L’arbitrage traditionnel entre actions et obligations semble être cassé
La recherche d’explications à la correction récente des marchés conduit les économistes à mettre en avant la corrélation croissante entre l'évolution des obligations d’Etat et les actions. La corrélation à 60 jours entre la variation de l’Euro Stoxx 50 et l’indice Bloomberg des obligations d’Etat de la zone euro a ainsi atteint 0,5 mardi. Il s’agit de son plus haut niveau depuis septembre 2013, alors qu’il n’était que de 0,1 le 9 mars au moment du lancement du programme de rachats de titres publics de la BCE. Depuis le 20 avril, l’Euro Stoxx a corrigé de 3%, alors que le rendement du Bund allemand à 10 ans s’est tendu de 55 points de base (pb).
Ce mouvement de ventes conjointes sur les deux marchés casse ainsi l’arbitrage habituel qui s’opère entre les deux classes d’actifs. Natixis ajoute que «le Bund ne réagit plus aux nouvelles évolutions de la situation en Grèce et les obligations core ne jouent plus leur rôle de valeurs refuges ou sont au moins clairement entrées dans un régime exceptionnel de corrélations avec les actions». Cette situation dure néanmoins déjà depuis plusieurs années sur les marchés périphériques et revêt ainsi un caractère plus structurel. Le spread des taux italiens, espagnols et portugais à 10 ans s’est resserré d’environ 25 pb contre le Bund depuis mi-avril.
«Un environnement de hausse des rendements n’est pas nécessairement défavorable aux actions tant qu’il reflète des conditions économiques solides. La cassure de la corrélation naturelle entre actions et rendements d’Etat intervient généralement en période d’incertitude sur les perspectives de politiques monétaires», précise Natixis.

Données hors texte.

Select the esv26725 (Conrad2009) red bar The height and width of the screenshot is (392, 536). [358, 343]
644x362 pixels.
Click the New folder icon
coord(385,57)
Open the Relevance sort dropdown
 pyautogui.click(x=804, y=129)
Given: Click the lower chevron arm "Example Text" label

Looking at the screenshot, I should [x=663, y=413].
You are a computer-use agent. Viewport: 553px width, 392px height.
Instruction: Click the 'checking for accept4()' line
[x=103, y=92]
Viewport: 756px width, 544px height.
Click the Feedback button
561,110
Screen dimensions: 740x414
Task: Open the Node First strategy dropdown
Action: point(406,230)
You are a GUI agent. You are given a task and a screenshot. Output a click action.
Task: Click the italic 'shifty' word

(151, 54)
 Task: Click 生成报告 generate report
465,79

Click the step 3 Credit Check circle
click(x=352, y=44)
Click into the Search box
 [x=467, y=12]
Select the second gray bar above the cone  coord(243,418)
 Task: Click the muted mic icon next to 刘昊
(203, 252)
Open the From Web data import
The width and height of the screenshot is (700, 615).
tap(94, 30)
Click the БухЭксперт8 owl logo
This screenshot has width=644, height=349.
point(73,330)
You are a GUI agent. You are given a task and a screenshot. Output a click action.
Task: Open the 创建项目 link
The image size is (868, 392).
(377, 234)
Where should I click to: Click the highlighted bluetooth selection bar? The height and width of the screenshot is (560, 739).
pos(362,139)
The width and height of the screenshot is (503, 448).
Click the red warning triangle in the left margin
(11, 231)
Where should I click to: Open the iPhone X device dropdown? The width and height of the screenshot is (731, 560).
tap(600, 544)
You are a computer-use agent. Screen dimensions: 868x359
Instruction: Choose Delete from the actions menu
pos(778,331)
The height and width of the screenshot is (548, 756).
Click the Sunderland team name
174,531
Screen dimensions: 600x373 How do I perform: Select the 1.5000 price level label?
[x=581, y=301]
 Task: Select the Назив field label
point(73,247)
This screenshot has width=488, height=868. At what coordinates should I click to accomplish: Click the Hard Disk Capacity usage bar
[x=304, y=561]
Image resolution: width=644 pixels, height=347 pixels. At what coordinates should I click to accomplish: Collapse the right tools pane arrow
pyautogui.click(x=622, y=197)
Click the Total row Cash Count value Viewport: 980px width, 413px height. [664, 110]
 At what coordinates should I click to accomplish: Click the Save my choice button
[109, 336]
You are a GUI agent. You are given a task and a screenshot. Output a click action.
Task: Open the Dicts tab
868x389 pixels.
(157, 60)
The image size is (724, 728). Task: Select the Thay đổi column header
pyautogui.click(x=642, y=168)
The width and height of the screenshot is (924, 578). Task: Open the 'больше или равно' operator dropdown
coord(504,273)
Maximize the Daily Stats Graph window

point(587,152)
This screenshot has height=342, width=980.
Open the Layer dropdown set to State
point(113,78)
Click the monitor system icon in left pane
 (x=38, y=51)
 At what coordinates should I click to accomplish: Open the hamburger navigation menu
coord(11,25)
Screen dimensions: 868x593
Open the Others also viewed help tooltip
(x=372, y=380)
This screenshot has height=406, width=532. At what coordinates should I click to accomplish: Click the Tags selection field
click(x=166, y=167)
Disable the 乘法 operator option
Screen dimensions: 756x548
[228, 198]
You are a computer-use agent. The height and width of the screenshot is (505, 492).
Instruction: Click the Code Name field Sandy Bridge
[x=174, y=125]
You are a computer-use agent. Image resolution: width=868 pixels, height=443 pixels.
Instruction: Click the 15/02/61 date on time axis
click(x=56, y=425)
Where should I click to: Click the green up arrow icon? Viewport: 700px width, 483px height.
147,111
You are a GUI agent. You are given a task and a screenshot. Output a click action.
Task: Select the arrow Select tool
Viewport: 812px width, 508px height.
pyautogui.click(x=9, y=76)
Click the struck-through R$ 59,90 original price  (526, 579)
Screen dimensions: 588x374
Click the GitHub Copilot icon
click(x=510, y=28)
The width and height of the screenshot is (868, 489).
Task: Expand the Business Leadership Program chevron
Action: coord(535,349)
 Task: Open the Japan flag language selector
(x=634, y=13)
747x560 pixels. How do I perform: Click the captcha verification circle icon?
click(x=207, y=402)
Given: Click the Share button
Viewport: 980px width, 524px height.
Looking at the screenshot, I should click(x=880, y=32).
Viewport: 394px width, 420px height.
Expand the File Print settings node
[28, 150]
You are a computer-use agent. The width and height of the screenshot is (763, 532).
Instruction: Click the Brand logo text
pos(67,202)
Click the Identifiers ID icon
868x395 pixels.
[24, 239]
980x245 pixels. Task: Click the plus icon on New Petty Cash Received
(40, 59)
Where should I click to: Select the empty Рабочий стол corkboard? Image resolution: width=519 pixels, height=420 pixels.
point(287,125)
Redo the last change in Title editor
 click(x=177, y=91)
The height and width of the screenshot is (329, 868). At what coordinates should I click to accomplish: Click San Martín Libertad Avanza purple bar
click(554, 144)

Or, le mouvement de reflation en zone euro dû au rebond des prix du pétrole et aux effets des mesures prises par la BCE, ainsi que la persistance de l’incertitude entourant le moment qui sera choisi par la Fed pour amorcer son processus de resserrement monétaire, constituent le centre d’attention des investisseurs.
Le rendement des Treasuries à 10 ans s’est d’ailleurs également tendu de 36 pb depuis mi-avril, avec une repentification parallèle de la courbe américaine d’environ 30 pb sur le segment 2-10 ans. «Compte tenu de la forte dépendance des prochaines décisions de la Fed au contexte économique et du potentiel de hausse qui existe toujours sur le taux 10 ans américain, le changement actuel de régime pourrait se prolonger encore pendant plusieurs semaines», estime Natixis.